Before making a decision, the Planning Inspectorate may decide to hold any of the following, which you can ask to be part of:
- a site visit
- a hearing, when applicants can speak to the decision-maker
- an inquiry
Once the Planning Inspectorate has made a decision, it will:
- tell you the result
- publish the decision on its website
- send you details of everyone who made comments and objections
- inform the applicant and anyone who made comments or objections about the decision
- publish the decision and the reasons for it on your website
Hearings and inquiries
If you’re thinking of refusing an application, you must give the applicant an opportunity to make their case to you before finalising your decision. You must also allow anyone else to make their case to you if their civil rights would be affected by your decision. They can do this by talking to you in person or on the phone. This applies whether you grant the application or refuse it.

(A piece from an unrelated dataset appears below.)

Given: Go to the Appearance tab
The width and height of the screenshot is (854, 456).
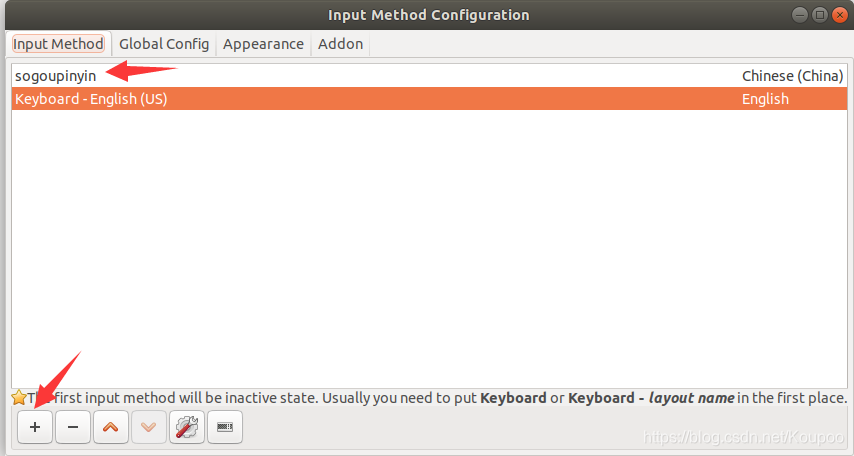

You can appoint an independent inspector (such as a barrister) to hold a public inquiry. If you decide to hold an inquiry into applications and proposals (eg if they are likely to generate controversy) then you must appoint an inspector to oversee the inquiry.
If an application or proposal has been referred to the Planning Inspectorate, it can decide to hold a formal hearing or a public inquiry and must appoint an inspector to lead the hearing or public inquiry.
You should publish the date and time of hearings and inquiries on your website at least 6 weeks in advance. Inform the applicant and anyone who made a comment or objection (including anyone the registration authority invited to do so). The inspector can issue directions for public inquiries or hold a pre-inquiry meeting.
Requests to withdraw or make changes to applications
Applicants don’t have an automatic right to withdraw applications. If an applicant asks to do so, you must decide whether or not it’s reasonable. You should usually allow the withdrawal of applications that need to be made by a specific person (eg the landowner) if they don’t want to proceed with it. But be cautious about allowing an application made in the public interest to be withdrawn.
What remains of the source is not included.